▶ [Document segment]:

#####

Fix your bad technique

This will show you, in general, how to perform a Bulgarian split squat properly.

And here are two things that you should look out for:

  • 1. Your front knee should not pass the toes

This can create excessive knee pressure.

And depending on your training history, you may or may not be able to tolerate this load.

You see a lot of squatters who squat way below parallel and their knees travel past their toes.

Do not focus on them right now.

Focus on yourself and fixing your squats.

In general, your knees will travel beyond your toes when you do a full squat.

This is a normal range of motion and do not let anyone else tell you otherwise.

But I believe what is not commonly talked about is how your muscles are firing.

For all functional movements, your tendons and muscles will work together in order to complete a movement.

However, if your tendons and/or muscles are inflamed, this will cause you pain.

One reason why the Bulgarian split squat is used is that it allows many lifters to get some quad activation without needing to stress the patellar tendon.

Doing this exercise with perfect form means that you will not allow your knee top drift past your toes.

  • 2. Do not push with back leg

You should not be pushing much, or at all, with your hind leg.

Do not slam your knee into the ground.

And do not push hard with your back leg.

The Bulgarian split squat is an exercise that works on the lunging leg.

Add these modifications and see if they make a difference.

Relax and stretch tight muscles

Another reason why you may be experiencing knee pain during the Bulgarian split squats is that your quads are too tight.

They are pulling your knee cap and tendons and it is causing irritation and inflammation in your knees.

In order to fix this issue, you need to make sure you are stretching your quads.

Also, make sure your quads have a chance to relax.

One common method to relax your quads is to lay down on a Foam roller and just relax.

Stay on your tight quads for at least a minute or two.

There is no hard and fast rule on how long you should foam roll.

Just enough so that your muscles can relax.

And if stretching, massaging, and relaxing your quads does not seem to help, you should also focus on your hips and hamstrings.

Your knee pain is only a symptom of what is wrong with your body.

It could be directly related to your knees or it could be your feet, ankle, or even hip that is dysfunctional.

So, do your due diligence and make sure that you are taking care of your body.

(Unlikely) You are squatting too much, so lower your squat volume

Unless you have never lifted weights before, it is moderately difficult to do so many Bulgarian split squats that it will cause you knee pain, given that you have good form.

#####

▶ [Task description]:
Extend the Bulgarian split squat knee pain guide above, starting right after its last sentence.

#####

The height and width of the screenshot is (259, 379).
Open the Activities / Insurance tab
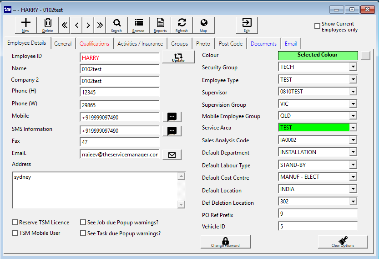tap(140, 44)
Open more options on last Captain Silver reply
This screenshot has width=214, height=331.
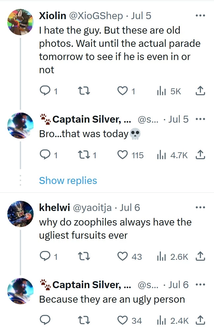tap(200, 285)
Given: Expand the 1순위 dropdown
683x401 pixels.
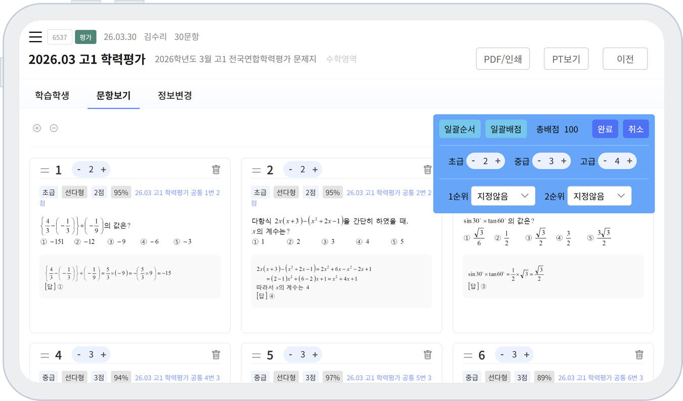Looking at the screenshot, I should (x=502, y=196).
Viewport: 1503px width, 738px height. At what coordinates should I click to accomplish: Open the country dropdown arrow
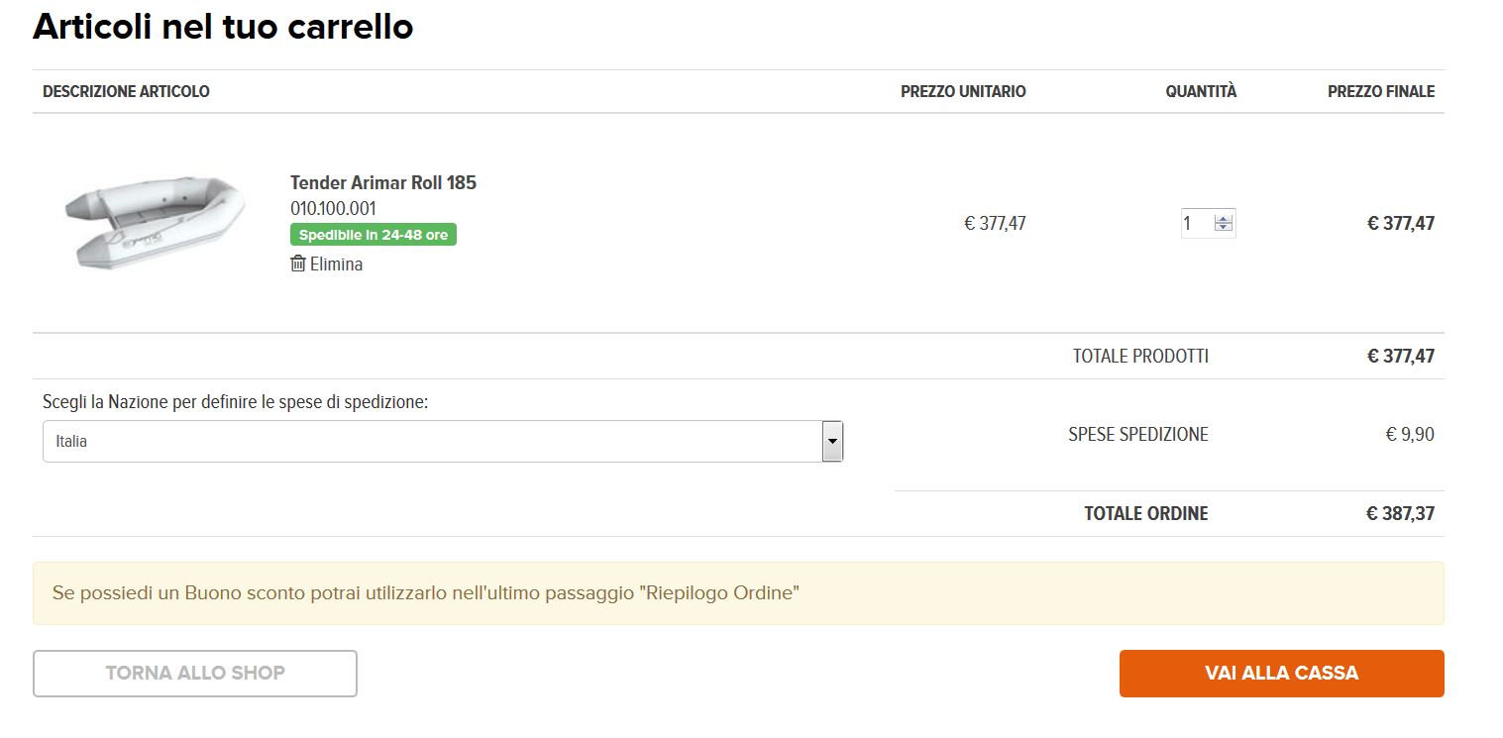click(x=832, y=441)
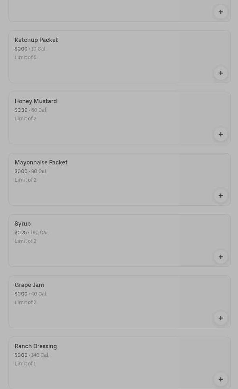Click Ketchup Packet's Limit of 5 text
The height and width of the screenshot is (389, 238).
[x=25, y=57]
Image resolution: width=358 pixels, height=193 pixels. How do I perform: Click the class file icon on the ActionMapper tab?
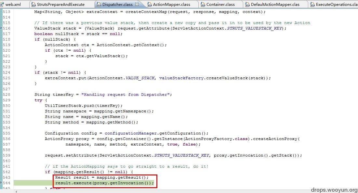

#####

▶ [Exercise response]:
The weight is not heavy enough for you.

And especially as a beginner, you will be intimidated about using barbells for the Bulgarian split squat so it is not likely that you are squatting so much that it caused your knee pain.

Nevertheless, we will address this as a reason just in case you were the ambitious fellow/gal that loaded up 225lbs on a barbell to do Bulgarian split squats with.

You need to ease up on the volume and just do something that does not cause you pain.

A lot of concepts in strength training are straightforward but newer lifters tend to either forget the basics or were never taught them.

If you caused yourself pain, you should stop the activity and reflect.

(Or you need to check yourself if you are only sleeping 5 hours a day).

But chances are if the Bulgarian split squat was a main movement in your program, you were not following the traditional strength training protocols.

In this manual, also in my current program, you get to understand and learn strength training principles that work.

And what works is that you make the squat, bench press, deadlift, and overhead press your main movements.

Nothing else.


Knee pain is not normal so do not try to normalize it in your everyday life.

Prehab and rehab your existing injury so that this will be one of the last times you will ever have to experience knee pain from the Bulgarian split squats.

Or any squatting or lower body compound movement.

Be smart with your programming and recovery and you should be fine.

For instance, avoiding dizziness during squats, or shoulder popping during lateral raises is already a good start; this puts you ahead of the curve for staying in this game long term.